● **Required task**:
Copy out the lines starting at the one that contains "Open the preview" and ending with the one that contains "[x=25, y=65]", reproducing each exactly.

● **Provided information**:
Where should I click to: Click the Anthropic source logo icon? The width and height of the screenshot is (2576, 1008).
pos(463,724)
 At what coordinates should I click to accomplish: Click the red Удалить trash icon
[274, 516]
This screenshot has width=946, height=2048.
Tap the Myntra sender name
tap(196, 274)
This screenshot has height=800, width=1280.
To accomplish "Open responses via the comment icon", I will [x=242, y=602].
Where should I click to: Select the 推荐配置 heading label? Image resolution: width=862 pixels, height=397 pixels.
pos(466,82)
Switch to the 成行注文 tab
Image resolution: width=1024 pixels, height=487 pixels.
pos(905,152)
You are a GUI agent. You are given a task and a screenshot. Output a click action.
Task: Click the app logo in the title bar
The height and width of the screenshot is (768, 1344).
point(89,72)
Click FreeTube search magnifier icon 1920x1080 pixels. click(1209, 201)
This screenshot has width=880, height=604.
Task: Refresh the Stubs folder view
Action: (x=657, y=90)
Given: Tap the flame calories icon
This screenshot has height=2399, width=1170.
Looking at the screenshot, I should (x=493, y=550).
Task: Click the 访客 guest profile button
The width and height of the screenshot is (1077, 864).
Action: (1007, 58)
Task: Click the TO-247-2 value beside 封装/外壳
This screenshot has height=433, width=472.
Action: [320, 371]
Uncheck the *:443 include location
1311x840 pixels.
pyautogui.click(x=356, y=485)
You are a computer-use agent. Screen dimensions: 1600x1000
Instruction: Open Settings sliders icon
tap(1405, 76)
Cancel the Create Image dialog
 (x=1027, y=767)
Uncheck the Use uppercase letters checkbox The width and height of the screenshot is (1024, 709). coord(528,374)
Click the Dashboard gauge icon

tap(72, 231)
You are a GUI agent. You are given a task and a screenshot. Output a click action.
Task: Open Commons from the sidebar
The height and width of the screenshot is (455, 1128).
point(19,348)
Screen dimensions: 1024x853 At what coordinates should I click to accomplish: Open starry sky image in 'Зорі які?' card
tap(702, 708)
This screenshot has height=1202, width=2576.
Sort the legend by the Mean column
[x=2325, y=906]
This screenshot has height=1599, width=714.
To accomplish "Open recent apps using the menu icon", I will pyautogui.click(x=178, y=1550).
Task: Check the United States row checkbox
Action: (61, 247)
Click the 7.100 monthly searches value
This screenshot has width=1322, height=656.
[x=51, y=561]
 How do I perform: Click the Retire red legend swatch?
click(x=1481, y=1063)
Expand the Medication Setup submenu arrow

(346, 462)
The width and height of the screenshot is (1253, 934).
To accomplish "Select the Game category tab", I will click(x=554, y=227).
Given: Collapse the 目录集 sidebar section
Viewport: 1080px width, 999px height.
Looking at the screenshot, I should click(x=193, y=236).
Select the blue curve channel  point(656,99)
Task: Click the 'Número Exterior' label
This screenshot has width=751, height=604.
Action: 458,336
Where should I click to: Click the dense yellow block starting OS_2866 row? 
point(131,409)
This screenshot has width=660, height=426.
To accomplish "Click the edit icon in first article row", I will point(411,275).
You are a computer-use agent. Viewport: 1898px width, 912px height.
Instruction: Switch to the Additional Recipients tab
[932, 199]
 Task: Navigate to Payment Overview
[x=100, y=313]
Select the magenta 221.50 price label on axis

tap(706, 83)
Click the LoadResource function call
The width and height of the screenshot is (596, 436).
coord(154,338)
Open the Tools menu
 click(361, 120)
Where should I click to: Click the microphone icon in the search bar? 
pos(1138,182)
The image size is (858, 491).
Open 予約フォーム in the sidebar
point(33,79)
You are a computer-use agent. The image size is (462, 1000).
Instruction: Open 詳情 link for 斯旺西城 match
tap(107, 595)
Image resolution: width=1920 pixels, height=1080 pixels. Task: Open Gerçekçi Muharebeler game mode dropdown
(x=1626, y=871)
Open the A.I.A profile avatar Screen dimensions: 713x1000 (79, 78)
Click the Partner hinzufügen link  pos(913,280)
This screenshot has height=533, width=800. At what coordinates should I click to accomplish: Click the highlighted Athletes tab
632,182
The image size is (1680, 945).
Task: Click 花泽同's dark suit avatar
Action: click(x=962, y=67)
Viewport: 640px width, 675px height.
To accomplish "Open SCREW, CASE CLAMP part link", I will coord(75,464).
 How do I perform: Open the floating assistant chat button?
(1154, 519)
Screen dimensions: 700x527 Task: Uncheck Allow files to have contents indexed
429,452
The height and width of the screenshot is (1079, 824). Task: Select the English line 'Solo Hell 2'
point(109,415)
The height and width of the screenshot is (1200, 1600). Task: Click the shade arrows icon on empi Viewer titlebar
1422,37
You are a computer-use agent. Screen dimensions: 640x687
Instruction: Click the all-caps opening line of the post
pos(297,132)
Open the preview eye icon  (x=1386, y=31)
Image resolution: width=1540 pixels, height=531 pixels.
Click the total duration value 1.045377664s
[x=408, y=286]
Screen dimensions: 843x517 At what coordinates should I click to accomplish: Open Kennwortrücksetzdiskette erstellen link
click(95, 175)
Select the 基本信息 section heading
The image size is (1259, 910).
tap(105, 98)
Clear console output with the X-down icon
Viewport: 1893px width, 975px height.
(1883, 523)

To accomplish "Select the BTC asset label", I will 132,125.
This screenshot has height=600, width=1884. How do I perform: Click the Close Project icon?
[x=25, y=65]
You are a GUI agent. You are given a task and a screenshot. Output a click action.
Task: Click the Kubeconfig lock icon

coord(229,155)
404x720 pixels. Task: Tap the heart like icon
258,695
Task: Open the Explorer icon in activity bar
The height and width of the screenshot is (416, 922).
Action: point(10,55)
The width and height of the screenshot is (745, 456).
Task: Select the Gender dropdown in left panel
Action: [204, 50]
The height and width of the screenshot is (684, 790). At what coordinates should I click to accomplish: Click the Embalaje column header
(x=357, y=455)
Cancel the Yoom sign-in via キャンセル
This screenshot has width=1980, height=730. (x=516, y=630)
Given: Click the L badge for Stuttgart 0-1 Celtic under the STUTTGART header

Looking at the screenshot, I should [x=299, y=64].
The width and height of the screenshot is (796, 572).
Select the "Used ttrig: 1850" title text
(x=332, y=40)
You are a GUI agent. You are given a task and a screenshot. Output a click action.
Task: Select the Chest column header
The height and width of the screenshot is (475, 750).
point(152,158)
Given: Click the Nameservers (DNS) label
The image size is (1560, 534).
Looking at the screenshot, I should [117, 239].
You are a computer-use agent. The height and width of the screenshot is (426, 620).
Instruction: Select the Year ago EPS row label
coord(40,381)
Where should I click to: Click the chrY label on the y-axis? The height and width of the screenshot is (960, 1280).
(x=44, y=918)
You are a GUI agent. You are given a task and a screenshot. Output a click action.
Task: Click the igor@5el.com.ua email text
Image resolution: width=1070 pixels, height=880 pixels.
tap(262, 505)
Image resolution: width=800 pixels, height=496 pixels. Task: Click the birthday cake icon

● **Final result**:
Open the preview eye icon  (x=1386, y=31)
Image resolution: width=1540 pixels, height=531 pixels.
Click the total duration value 1.045377664s
[x=408, y=286]
Screen dimensions: 843x517 At what coordinates should I click to accomplish: Open Kennwortrücksetzdiskette erstellen link
click(95, 175)
Select the 基本信息 section heading
The image size is (1259, 910).
tap(105, 98)
Clear console output with the X-down icon
Viewport: 1893px width, 975px height.
(1883, 523)

To accomplish "Select the BTC asset label", I will 132,125.
This screenshot has height=600, width=1884. How do I perform: Click the Close Project icon?
[x=25, y=65]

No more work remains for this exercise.